== Exercise data ==
____

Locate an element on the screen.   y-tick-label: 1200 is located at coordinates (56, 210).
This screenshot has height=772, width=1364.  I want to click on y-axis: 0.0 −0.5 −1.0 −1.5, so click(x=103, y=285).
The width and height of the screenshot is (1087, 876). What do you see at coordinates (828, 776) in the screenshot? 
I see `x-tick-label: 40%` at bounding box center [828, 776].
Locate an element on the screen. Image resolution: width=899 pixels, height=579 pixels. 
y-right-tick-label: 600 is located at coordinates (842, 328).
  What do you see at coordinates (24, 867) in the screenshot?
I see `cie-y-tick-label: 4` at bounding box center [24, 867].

____

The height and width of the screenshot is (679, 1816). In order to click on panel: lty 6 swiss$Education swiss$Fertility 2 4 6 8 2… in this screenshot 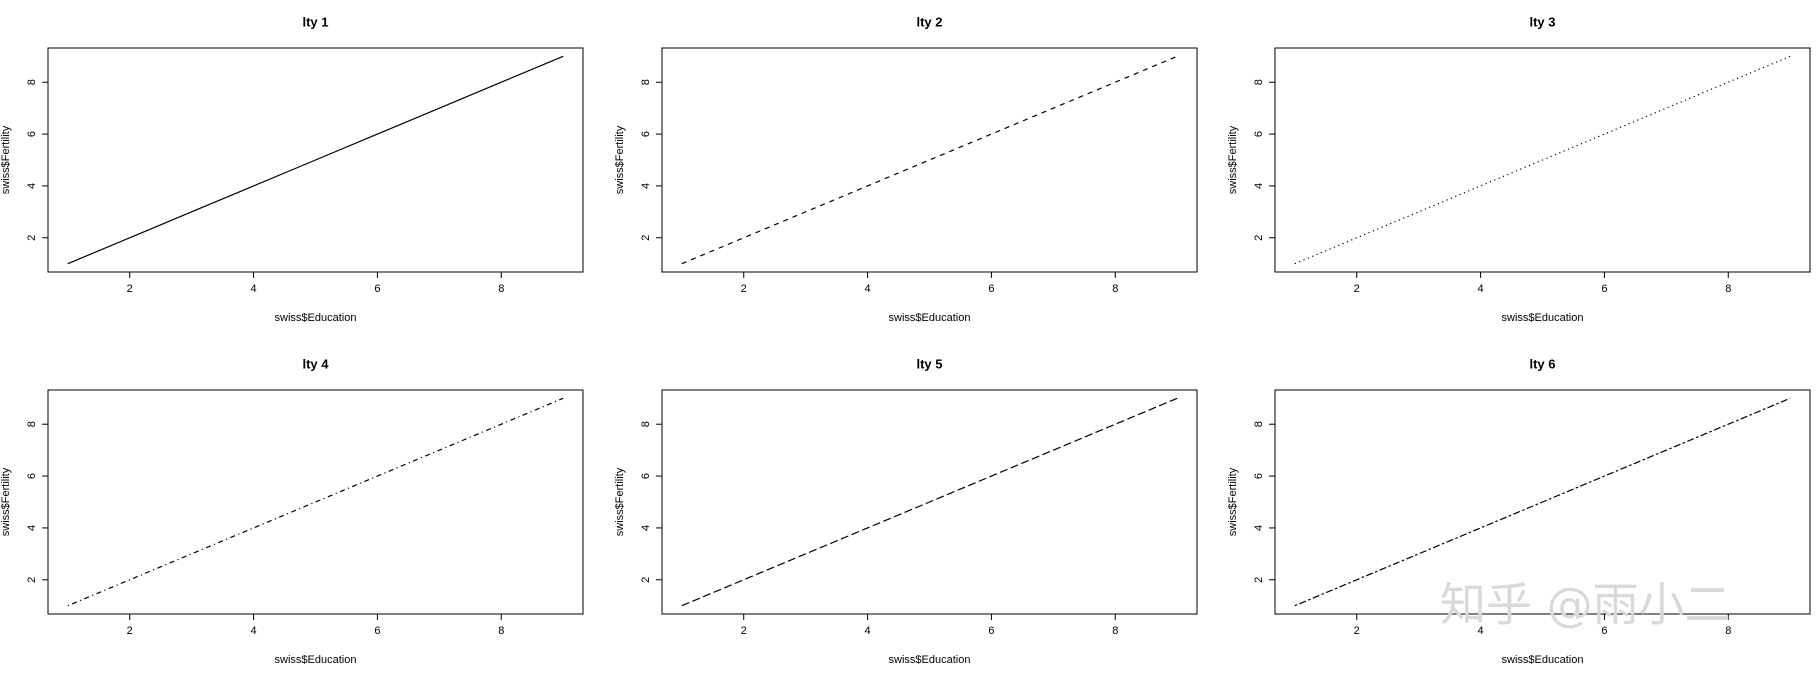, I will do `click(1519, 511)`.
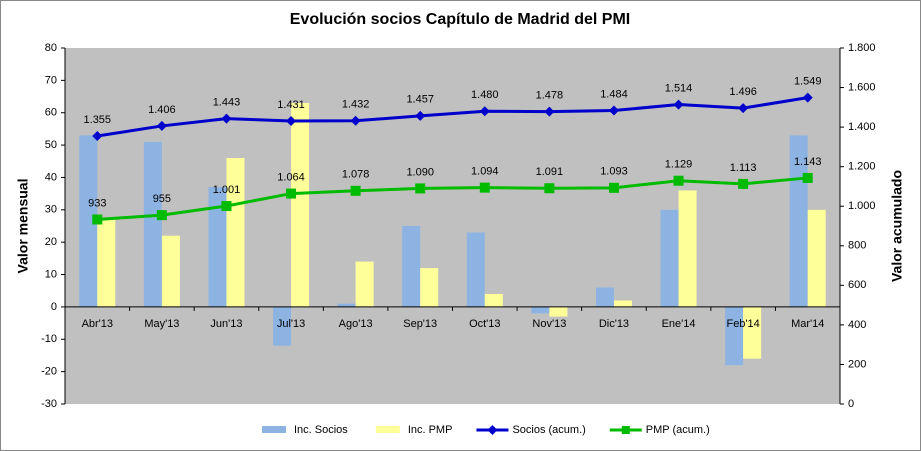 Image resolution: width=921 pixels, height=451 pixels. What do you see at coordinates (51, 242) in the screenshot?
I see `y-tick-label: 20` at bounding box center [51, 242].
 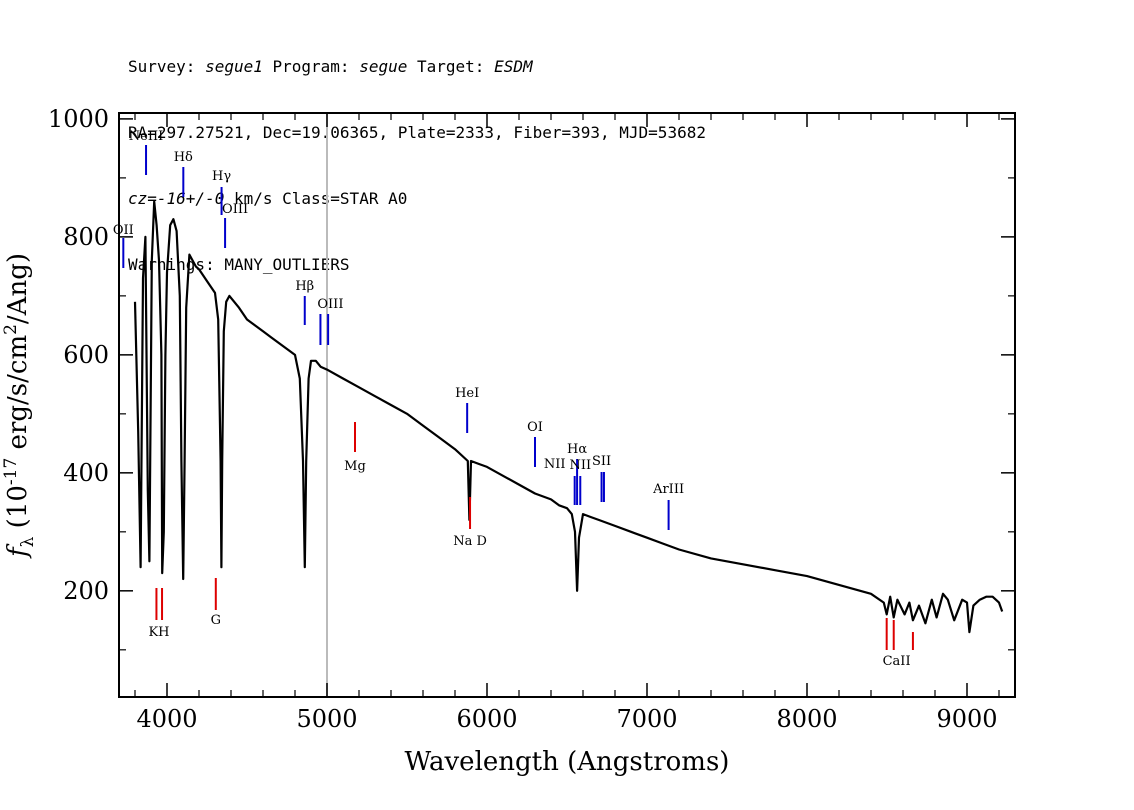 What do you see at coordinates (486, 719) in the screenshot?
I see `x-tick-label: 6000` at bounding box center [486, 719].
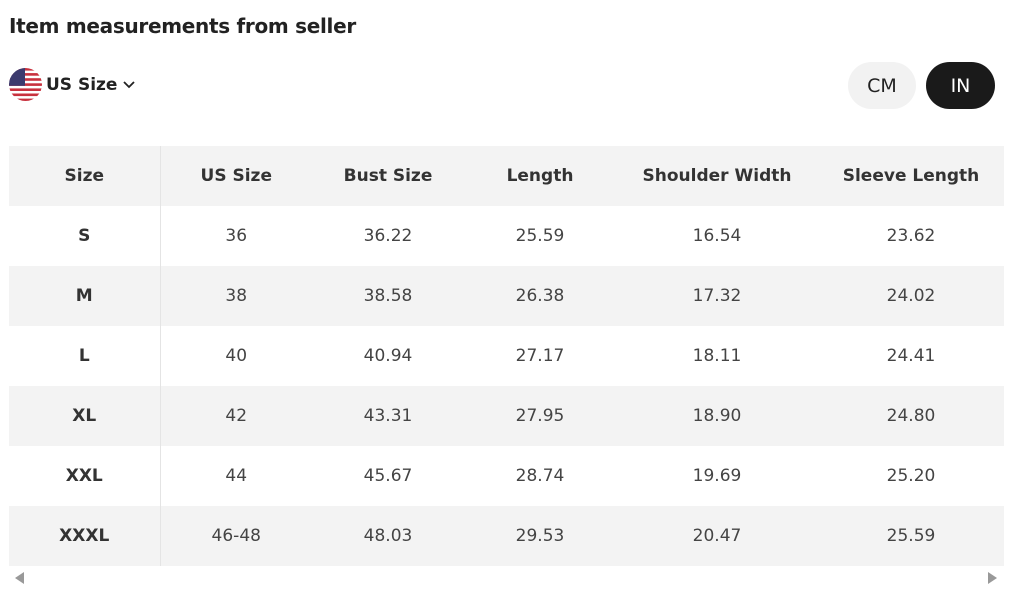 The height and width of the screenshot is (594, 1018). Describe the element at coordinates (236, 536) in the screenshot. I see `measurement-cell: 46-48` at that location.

____

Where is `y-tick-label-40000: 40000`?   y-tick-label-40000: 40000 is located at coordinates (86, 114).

____

== Your task ==
Repeat the rows above, word for word, starting with the line containing "This screenshot has" and ending with the line containing "center [24, 867].", both lines included.

== Written answer ==
This screenshot has height=772, width=1364.  I want to click on y-axis: 0.0 −0.5 −1.0 −1.5, so click(x=103, y=285).
The width and height of the screenshot is (1087, 876). What do you see at coordinates (828, 776) in the screenshot? 
I see `x-tick-label: 40%` at bounding box center [828, 776].
Locate an element on the screen. Image resolution: width=899 pixels, height=579 pixels. 
y-right-tick-label: 600 is located at coordinates (842, 328).
  What do you see at coordinates (24, 867) in the screenshot?
I see `cie-y-tick-label: 4` at bounding box center [24, 867].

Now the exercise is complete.